Why the debate on Council Tax Benefit matters

Poverty A pound coin
ViewsDecember 19th, 2012

Today, AMs are making an unscheduled return to the Senedd to debate the regulations for the new regime of support with the costs of Council Tax.  This is a key debate, for a number of reasons.

First, it matters to the 330,000 people in Wales who currently receive Council Tax Benefit.  Almost everyone who currently gets CTB will, from April 2013, have to pay more – some are likely to have to pay Council Tax for the first time.   Many will get a nasty shock when they receive a Council Tax bill in the next few months, not least as it will join the news that many other benefits are being squeezed as well. For people who are, by definition, already on a low income this is a heavy blow.

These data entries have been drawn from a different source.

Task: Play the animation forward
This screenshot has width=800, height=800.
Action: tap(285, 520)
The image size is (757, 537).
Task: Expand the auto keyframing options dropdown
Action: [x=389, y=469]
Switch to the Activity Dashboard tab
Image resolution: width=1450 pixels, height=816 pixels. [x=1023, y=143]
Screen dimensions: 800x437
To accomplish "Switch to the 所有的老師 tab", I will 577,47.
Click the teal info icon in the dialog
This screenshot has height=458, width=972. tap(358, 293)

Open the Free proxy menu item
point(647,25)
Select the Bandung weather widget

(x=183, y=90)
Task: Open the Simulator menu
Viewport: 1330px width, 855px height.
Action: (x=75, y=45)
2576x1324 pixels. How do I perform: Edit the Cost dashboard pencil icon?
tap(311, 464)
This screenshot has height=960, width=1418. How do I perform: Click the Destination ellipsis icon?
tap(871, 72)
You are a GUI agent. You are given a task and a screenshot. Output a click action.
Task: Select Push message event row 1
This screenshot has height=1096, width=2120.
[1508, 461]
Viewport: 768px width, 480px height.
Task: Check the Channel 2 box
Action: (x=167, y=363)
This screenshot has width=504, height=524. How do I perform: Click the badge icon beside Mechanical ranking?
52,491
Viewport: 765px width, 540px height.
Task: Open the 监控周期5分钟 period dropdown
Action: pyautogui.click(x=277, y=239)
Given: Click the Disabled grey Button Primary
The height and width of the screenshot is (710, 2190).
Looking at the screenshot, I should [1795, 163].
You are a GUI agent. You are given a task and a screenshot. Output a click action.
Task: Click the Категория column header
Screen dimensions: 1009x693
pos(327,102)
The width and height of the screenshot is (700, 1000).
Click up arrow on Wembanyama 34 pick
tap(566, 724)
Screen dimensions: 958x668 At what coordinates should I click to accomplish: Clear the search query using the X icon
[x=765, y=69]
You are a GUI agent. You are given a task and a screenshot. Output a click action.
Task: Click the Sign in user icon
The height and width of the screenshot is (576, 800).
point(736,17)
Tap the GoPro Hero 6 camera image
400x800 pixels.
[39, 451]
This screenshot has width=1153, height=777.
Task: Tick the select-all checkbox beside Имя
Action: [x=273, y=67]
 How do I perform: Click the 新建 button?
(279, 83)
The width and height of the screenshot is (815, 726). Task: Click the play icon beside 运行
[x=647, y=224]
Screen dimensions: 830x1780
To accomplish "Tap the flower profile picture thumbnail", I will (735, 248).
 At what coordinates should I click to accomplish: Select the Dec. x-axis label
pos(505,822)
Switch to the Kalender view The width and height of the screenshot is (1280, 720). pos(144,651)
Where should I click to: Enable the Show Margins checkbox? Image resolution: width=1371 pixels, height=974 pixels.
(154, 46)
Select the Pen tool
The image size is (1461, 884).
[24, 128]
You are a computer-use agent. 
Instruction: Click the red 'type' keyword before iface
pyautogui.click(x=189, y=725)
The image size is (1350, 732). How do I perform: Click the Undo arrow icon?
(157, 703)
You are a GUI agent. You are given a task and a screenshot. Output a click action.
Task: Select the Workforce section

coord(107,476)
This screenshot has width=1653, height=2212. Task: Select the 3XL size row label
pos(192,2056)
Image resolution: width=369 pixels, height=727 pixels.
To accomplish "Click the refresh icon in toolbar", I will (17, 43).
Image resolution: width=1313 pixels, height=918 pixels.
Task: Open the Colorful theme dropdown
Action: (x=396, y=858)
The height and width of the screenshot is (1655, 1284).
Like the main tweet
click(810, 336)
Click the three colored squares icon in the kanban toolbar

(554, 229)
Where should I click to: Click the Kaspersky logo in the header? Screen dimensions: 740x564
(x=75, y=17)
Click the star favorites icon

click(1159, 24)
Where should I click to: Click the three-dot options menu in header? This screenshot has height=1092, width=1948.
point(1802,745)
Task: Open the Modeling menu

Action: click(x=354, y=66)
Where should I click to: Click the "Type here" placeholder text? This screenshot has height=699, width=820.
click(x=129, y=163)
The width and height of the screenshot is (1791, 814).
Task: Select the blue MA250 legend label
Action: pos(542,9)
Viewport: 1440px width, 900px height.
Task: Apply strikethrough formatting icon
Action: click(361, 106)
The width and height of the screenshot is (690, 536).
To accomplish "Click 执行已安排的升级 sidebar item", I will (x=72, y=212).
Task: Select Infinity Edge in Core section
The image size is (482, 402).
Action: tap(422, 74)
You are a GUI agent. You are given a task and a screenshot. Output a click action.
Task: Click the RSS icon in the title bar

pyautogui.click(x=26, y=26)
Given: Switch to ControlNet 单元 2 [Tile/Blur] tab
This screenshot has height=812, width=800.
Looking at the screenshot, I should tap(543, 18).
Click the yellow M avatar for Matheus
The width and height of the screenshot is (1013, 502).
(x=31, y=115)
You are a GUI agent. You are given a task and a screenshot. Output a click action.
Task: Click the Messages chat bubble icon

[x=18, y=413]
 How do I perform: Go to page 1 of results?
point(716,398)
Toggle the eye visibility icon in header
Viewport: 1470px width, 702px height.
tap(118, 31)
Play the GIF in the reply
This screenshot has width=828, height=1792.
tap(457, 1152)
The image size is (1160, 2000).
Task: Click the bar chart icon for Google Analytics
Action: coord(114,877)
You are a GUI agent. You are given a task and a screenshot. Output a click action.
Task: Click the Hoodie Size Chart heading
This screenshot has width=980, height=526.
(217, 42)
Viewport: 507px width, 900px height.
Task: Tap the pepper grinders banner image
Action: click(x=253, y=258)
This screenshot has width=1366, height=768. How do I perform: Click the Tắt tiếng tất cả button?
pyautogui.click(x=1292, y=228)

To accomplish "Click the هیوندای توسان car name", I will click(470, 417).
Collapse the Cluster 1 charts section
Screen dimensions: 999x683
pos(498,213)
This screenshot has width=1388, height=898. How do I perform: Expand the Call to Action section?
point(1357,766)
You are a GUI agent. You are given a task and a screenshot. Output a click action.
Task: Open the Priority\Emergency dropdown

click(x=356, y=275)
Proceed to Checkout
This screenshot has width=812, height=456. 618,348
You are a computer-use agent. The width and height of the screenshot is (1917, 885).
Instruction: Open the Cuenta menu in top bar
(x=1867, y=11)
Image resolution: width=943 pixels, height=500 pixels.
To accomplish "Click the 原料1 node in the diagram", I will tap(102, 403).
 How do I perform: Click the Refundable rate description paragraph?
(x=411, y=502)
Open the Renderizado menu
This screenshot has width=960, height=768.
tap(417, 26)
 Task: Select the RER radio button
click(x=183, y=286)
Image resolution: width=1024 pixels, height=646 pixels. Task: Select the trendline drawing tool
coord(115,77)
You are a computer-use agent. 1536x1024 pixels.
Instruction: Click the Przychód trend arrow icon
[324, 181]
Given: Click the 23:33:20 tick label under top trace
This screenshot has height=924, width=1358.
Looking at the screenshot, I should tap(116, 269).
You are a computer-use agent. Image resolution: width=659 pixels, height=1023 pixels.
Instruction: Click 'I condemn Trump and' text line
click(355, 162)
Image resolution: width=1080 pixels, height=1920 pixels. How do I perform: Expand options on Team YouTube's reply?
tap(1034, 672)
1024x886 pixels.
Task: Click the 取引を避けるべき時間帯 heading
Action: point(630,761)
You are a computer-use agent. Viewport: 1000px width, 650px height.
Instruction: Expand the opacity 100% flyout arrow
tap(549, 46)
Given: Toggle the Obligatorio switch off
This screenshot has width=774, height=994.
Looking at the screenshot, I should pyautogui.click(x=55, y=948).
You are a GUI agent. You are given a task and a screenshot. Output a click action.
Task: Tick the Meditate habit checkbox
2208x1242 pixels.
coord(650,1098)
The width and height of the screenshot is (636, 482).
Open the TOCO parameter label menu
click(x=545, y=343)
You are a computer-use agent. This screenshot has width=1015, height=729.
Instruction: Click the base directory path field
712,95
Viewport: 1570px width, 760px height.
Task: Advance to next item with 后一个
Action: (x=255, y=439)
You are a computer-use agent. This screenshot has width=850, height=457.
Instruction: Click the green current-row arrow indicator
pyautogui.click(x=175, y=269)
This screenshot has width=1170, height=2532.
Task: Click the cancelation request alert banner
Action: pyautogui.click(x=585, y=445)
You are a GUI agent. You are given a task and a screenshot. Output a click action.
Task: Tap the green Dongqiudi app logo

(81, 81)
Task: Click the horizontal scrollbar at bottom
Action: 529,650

Second, it matters because of the range of people affected. To date, almost all of the UK Government’s changes to social security benefits have been targeted on people of working age – the so-called shirkers even if many of them are actually workers. But the changes to Council Tax benefit will affect all kinds of people, young and old, single and couples, parents, working people and the unemployed – the changes are indiscrimate.  In the UK as a whole, more than a third of Council Tax benefit claimants are over the age of 65 – one in five are women aged over 65 living alone.  The Welsh Government could have proposed protecting older people, as elsewhere, but the axe then would have fallen all the harder on those under 65.

Third, the changes to Council Tax benefit matter because they risk de-stabilising local government.  Local authorities will now have to collect small sums from thousands of people whose council tax was previously covered by Council Tax benefit.  Whether it’s the 36,280 claimants in Cardiff or the 6,940 claimants in Monmouthshire, there are significant risks that local authorities have difficulty collecting all the council tax due – leaving an unpredictable hole in their budgets right at a time when they are already under pressure.

And last, but by no means least, the Council Tax support regulations matter because they are a test of the Welsh Government’s ability to take on responsibility for a newly-devolved responsibility. Granted, the process of devolving that responsibility has been far from ideal – Mark Drakeford AM described in a paper for the Bevan Foundation that the proposal was a complete surprise and I understand that flows of information about funding for the new benefit have not been smooth either.   Nevertheless, as the Silk Commission begins its enquiry into new powers that the Welsh Government could acquire, its inability to handle the devolution of Council Tax benefit does not bode well.

This last point has, unfortunately, overshadowed the equally if not more important points about the changes – namely that hundreds of thousands of people in Wales are feeling yet a further turn of the screw on their family finances, for no better reason than they happen to have an already low income.